FRAGMENTO DEL RELATO =>
▬▬▬▬▬▬

Mientras llega el primer plato, leo a mi madre la narración que he escrito de la huida de Illescas de  su familia tras el alzamiento rebelde. Todo lo que tantas veces me había contado. Al terminar la lectura y como yo tenía previsto, mi madre solloza porque escuchar lo vivido le reaviva la emoción de un tiempo de pesadillas, pero como siempre se sale del guión y acomoda los recuerdos a sus fobias. Entre balbuceos alcanza a decir:

--Los rojos fueron los culpables –Nos miramos,  atónitos, el resto de comensales porque no damos crédito a lo que está diciendo. Es imposible no colectivizar una carcajada al unísono.-

--¿Cómo? ¡Pero si quién os echó del pueblo fueron las tropas moras de Franco!        

--¡Anda, chico! Fueron los rojos. Teníamos en la hospedería un capitán republicano que a mí me quería mucho pero tenía debajo de la cama una maleta llena de cucharas, candelabros, portaretratos y todo era de oro.

--Mamá, me lo estás diciendo tú misma. Vosotros estabais en territorio republicano. ¿Te encuentra mal o has vuelto a tener una sobredosis de revisionismo histórico...?

▬▬▬▬▬▬

Un bloque de datos:
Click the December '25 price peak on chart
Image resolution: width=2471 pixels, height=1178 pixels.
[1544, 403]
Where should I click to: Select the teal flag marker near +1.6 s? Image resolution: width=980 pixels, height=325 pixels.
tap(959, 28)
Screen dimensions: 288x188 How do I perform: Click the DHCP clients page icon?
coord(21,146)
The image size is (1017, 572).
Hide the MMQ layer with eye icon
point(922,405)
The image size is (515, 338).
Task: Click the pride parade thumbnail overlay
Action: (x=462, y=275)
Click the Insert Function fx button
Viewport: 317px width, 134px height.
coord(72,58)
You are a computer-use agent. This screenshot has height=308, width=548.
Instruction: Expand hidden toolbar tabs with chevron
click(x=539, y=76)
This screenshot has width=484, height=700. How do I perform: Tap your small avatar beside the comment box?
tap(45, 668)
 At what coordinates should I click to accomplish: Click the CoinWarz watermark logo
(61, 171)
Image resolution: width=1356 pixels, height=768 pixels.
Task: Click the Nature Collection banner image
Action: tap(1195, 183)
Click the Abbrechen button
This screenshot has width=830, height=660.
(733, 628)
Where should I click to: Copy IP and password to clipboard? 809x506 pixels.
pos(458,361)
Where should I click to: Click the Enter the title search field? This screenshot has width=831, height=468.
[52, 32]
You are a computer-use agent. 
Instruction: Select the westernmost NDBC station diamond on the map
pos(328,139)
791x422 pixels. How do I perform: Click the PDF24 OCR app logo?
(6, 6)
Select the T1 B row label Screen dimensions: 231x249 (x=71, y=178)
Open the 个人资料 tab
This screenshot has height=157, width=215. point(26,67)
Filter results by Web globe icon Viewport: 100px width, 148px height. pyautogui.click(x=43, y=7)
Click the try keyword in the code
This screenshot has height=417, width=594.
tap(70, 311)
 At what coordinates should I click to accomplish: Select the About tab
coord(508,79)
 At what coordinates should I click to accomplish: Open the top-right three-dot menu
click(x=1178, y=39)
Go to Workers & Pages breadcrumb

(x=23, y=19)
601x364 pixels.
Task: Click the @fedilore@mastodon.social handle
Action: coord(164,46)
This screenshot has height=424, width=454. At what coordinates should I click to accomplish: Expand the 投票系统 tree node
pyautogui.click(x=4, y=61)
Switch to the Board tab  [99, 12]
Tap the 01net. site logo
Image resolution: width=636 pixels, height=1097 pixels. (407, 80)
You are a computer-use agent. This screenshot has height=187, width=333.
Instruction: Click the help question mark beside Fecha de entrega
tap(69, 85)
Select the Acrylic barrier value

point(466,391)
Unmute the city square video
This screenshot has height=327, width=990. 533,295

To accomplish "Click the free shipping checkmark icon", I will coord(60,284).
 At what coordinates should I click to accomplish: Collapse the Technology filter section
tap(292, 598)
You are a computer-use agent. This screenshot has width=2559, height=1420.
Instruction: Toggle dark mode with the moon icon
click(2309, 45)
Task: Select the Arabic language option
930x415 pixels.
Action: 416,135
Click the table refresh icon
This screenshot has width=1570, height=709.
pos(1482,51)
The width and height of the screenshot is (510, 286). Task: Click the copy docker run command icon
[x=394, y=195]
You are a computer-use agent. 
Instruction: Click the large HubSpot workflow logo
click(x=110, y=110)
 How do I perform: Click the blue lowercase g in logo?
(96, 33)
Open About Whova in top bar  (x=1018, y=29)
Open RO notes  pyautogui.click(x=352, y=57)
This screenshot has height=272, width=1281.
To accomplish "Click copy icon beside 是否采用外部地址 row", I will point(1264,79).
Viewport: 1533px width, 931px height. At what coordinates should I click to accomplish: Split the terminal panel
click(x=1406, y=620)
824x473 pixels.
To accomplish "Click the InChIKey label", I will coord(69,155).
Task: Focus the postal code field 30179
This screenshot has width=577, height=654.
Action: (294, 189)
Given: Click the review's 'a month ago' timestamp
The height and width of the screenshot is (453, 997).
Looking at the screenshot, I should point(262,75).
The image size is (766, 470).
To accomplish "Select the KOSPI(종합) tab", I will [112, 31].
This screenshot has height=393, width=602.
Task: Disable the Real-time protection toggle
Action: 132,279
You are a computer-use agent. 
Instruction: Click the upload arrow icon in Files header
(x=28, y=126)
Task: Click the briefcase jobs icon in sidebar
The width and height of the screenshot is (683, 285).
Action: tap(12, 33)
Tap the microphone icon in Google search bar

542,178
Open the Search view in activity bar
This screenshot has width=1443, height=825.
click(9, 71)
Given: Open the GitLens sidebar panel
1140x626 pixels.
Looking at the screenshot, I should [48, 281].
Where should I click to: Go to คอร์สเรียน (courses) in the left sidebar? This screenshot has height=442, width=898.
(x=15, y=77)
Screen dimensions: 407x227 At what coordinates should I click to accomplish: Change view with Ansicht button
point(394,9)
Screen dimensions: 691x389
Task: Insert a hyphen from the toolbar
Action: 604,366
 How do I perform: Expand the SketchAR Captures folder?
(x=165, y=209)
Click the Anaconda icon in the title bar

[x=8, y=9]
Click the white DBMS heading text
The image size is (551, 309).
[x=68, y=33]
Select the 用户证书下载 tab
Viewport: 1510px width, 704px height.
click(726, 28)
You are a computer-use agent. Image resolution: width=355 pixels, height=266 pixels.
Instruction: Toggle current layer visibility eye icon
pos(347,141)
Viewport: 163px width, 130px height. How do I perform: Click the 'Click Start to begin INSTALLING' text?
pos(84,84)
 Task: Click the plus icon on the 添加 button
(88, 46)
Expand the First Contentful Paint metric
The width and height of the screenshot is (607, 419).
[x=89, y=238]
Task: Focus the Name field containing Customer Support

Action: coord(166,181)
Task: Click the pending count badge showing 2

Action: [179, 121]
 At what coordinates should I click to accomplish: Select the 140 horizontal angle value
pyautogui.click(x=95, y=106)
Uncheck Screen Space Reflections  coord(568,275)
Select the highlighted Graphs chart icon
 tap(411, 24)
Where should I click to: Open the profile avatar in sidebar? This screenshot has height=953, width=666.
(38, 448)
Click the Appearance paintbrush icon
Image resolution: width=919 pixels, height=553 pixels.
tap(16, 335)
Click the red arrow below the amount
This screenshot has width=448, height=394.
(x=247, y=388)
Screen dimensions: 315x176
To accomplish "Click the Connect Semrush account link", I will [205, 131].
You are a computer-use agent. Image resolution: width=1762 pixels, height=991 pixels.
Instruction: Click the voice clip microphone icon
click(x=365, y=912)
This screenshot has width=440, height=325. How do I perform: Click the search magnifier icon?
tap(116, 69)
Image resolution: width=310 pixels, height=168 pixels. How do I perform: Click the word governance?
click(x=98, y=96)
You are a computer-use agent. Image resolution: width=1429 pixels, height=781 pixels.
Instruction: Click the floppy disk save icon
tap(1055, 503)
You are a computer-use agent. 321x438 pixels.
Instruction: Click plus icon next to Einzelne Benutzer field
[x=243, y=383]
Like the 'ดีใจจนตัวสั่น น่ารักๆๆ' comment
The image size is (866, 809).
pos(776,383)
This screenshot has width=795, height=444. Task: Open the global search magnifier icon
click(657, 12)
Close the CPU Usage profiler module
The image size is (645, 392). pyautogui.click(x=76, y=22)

▬▬▬▬▬▬

INSTRUCCIONES =>
#1 Convierte en una tabla Markdown todas las filas del bloque de datos, desde la que contiene "has height=187, width=333." hasta la que contiene "click(2309, 45)", ambas incluidas. Usa las columnas Número y Línea y omite las líneas en blanco.
#2 Prosigue el relato de la comida con la madre a partir del punto en que termina.
El relato y las filas no guardan ninguna relación entre sí.

RESULTADOS =>
#1
| Número | Línea |
|---|---|
| 1 | You are a computer-use agent. This screenshot has height=187, width=333. |
| 2 | Instruction: Click the help question mark beside Fecha de entrega |
| 3 | tap(69, 85) |
| 4 | Select the Acrylic barrier value |
| 5 | point(466,391) |
| 6 | Unmute the city square video |
| 7 | This screenshot has height=327, width=990. 533,295 |
| 8 | To accomplish "Click the free shipping checkmark icon", I will coord(60,284). |
| 9 |  At what coordinates should I click to accomplish: Collapse the Technology filter section |
| 10 | tap(292, 598) |
| 11 | You are a computer-use agent. This screenshot has width=2559, height=1420. |
| 12 | Instruction: Toggle dark mode with the moon icon |
| 13 | click(2309, 45) |

#2
Van brotando los recuerdos de nuestros familiares ausentes. La tía Luisa, a la que hacían de rabiar otras niñas al decirla que las hijas de Negrín no podían hacer la comunión. El robo de la casa de los padres del abuelo Mariano, que al pasar cuatro años tras la guerra pudieron acceder a ella, la marcha del hermano mayor a Rusia, por presiones de un sargento de la Guardia Civil, de donde nunca volvió. 

 ¿Qué es lo que lleva a las personas a amar a sus verdugos? Los desencuentros con mi madre siempre tuvieron su raíz en esta incomprensión. Una familia que pierde todos sus bienes, que salen huyendo de su medio de vida, de su escenario de afectos y labores, que son cobijados durante la guerra en una casa cómoda por la república, que vuelven a su pueblo tras la guerra y tienen que sentarse en el suelo porque no tienen una miserable silla, terminan abrazando el credo que les llevó a la diáspora.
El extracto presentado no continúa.